# Try it
Where the line containing "This screenshot has width=674, height=371." appears in the records below, begin there and write out each line exactly until the last one, and nothing more.

====== Exercise input ======

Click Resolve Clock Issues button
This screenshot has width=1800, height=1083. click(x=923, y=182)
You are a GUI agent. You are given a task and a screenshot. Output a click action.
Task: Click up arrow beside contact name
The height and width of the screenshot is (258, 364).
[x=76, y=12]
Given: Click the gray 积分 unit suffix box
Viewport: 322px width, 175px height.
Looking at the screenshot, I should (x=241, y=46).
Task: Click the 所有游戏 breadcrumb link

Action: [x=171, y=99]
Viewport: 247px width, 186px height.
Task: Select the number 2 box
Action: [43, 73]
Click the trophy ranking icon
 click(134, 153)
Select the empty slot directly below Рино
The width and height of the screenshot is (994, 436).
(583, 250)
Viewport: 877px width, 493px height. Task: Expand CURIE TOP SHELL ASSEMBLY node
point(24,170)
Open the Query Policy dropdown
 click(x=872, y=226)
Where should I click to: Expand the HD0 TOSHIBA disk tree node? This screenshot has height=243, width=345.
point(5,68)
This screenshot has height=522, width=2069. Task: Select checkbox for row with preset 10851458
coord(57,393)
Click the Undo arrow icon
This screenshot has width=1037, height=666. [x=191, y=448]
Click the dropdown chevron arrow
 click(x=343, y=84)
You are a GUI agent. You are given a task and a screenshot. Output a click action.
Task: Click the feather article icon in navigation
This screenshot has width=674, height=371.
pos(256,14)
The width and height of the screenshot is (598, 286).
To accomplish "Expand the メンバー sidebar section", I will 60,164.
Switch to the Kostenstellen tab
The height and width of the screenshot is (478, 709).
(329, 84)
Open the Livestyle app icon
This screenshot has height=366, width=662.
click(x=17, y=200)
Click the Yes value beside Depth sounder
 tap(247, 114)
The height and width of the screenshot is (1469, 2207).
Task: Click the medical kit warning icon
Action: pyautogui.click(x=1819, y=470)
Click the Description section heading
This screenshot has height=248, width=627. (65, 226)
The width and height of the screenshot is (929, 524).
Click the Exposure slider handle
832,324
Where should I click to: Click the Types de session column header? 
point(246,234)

======

# Exercise response
This screenshot has width=674, height=371.
pos(256,14)
The width and height of the screenshot is (598, 286).
To accomplish "Expand the メンバー sidebar section", I will 60,164.
Switch to the Kostenstellen tab
The height and width of the screenshot is (478, 709).
(329, 84)
Open the Livestyle app icon
This screenshot has height=366, width=662.
click(x=17, y=200)
Click the Yes value beside Depth sounder
 tap(247, 114)
The height and width of the screenshot is (1469, 2207).
Task: Click the medical kit warning icon
Action: pyautogui.click(x=1819, y=470)
Click the Description section heading
This screenshot has height=248, width=627. (65, 226)
The width and height of the screenshot is (929, 524).
Click the Exposure slider handle
832,324
Where should I click to: Click the Types de session column header? 
point(246,234)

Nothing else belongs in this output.